Любомудры, конечно, смотрели на дело иначе; но для них жизнь духа или ума, производного от божественного начала, явлена была прежде всего в ответном человеческом слове. Еще в 1826 г. С. Шевырев напечатал в погодинской "Урании" стихотворение "Я есмь" (где ощутима перекличка с трактатом Шеллинга "Философия и религия"):

"Да будет!" – был глагол творящий
Средь бездн ничтожества немых:
Из мрака смерти свет живящий
Ответствует на глас – и вмиг
Из волн ожившего эфира
Согласные светила мира
По гласу вечности летят,
Стихии жизнию кипят,
Хор тварей звуками немыми
Ответ Творящему воздал,
И человек восстал над ними
И первым словом отвещал:
"Я есмь!" – и в сей глагол единый, совершенный
Слился нестройный тварей хор
И глас гармонии был отзыв во вселенной,
И присмирел стихий раздор.
И звук вселенского глагола
Достиг до горнего престола,
Отколе глас творящий был:
Ответу внял от века сущий
И в нем познал свой глас могущий
И рекшего благословил.
Мир бысть – прошли века, но в каждое мгновенье
"Да будет!" оглашает свет,
И человек за все творенье
Дает творящему ответ.

Более того, человек, вторя Создателю, и сам продолжает демиургический акт, являющийся вместе с тем актом самопознания:

Как в миг созданья вечный Бог
Узнал себя в миророжденьи,
Так смертный человек возмог
Познать себя в своем твореньи.

Эта концепция надолго закрепляется в России. Через целое десятилетие "Телескоп" в своей заметке "Общий очерк природы по теории профессора Павлова" очень одобрительно приводит его рассуждения: "Всемогущий, сотворив мир, окончив человеком все созданное на земле, хотел, чтобы на ней находилось существо, могущее постигать самого себя и Творца в творении".

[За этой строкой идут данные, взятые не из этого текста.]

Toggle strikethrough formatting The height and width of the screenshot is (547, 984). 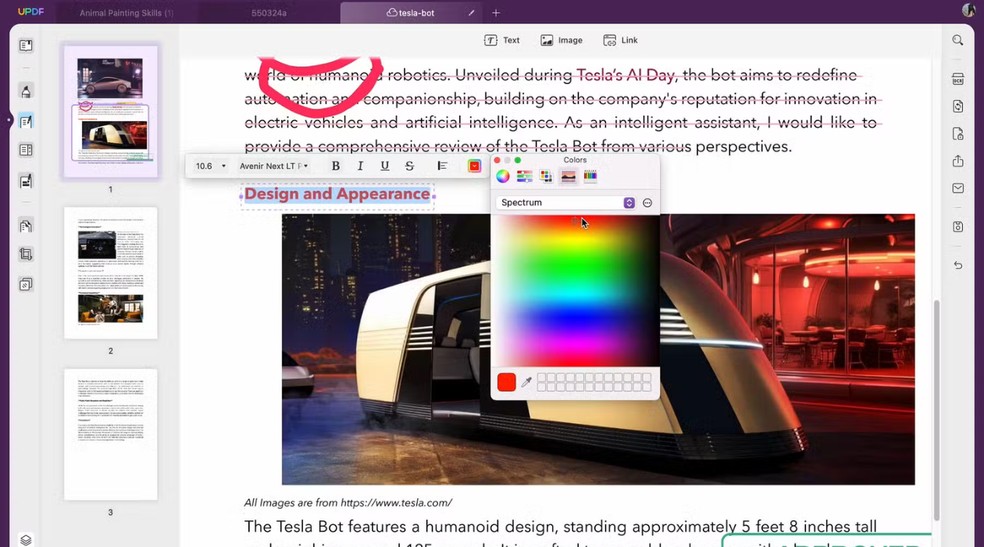tap(409, 166)
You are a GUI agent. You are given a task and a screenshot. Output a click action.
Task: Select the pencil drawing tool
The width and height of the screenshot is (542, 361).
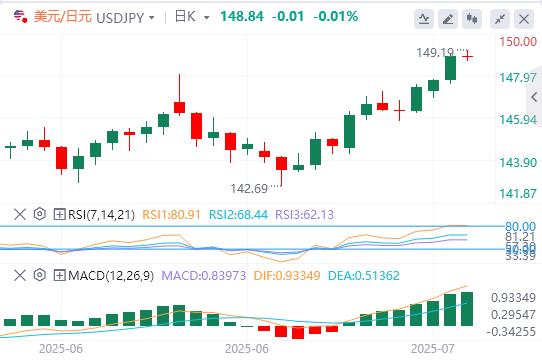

В 1835 г. в своей статье о происхождении слова Максимович, цитируя вводные стихи Евангелия от Иоанна – "Слово в начале было у Бога; все произошло чрез Него" и т. д., – сразу же напоминает (видимо, с оглядкой на Бональда): "Из всех существ, на земле происшедших, Бог одарил Словом только человека как образ и подобие Свое на земле, как существо, коему дарована душа бессмертная и разумная"; "Человек заговорил – по образу Божию". Поэтому словом человека, воспроизводящим речения Господа, "начинается, распространяется, сохраняется и усовершается просвещение человечества" – т. е. продлевается исходно креативное деяние в сфере духа. Происходит своего рода циркуляция Логоса, и нисходящего в мир и возвращающегося, как у неоплатоников, к самому себе: "Чрез слово мы возносимся к Тому, Кто дал нам Слово вместе с жизнию и светом, из Чьего всемогущего, первородного Слова исшел мир с своими образами и звуками".

* * *

Какую-то, прямую или косвенную, теоретическую поддержку такие представления со временем могли снискать и в гегелевской философии мирового духа, с которой русского читателя в 1830-х гг. знакомит иногда периодика, – хотя некоторые критики, включая Шевырева, почитали гегельянство апофеозом безбожного западного панлогизма. Куда доброжелательнее относился к гегелевской диалектике Надеждин со своим "Телескопом". В 1835 г. здесь был опубликован, в переводе Станкевича, очерк Г. Вилльма "Опыт о философии Гегеля", вкратце излагавший основы этой системы: мировой "ум, развиваясь, выходит из себя, разворачивается и, в то же время, возвращается сам к себе или сознает себя. Это действие возвращения к себе можно принять за высшую и абсолютную цель ума <…> Все, что происходит в небе и на земле, все, что происходит вечно, имеет одну цель, чтобы ум познал себя, нашел себя, сделался предметом своей собственной деятельности, сделался для самого себя; если он, по-видимому, раздвояется, отчуждается, то это единственно для того, чтобы найти себя, чтобы лучше войти в себя".

* * *

Сообразно романтической эстетике, ответное слово человечества становится достоянием поэзии, дарующей голос всему миру. В одном из дебютных (1827) стихотворений Хомякова о поэте сказано:

Он к небу взор возвел спокойный
И к Богу гимн в душе возник;
И дал земле он голос стройный,
Творенью мертвому язык.

Открытое или подразумеваемое сопоставление Творца с художником, восходящее к Отцам Церкви и Средневековью, навсегда останется любимой темой романтиков, поскольку такая аналогия действовала у них и в обратном направлении, необычайно повышая статус создателя артефактов. Но романтическая эстетика, сплавившая ее со столь же востребованной ею теософской мифологемой о самоотражении либо самораскрытии божества в Его создании, постоянно проецировала эту мифологему на искусство как авторефлексию художника.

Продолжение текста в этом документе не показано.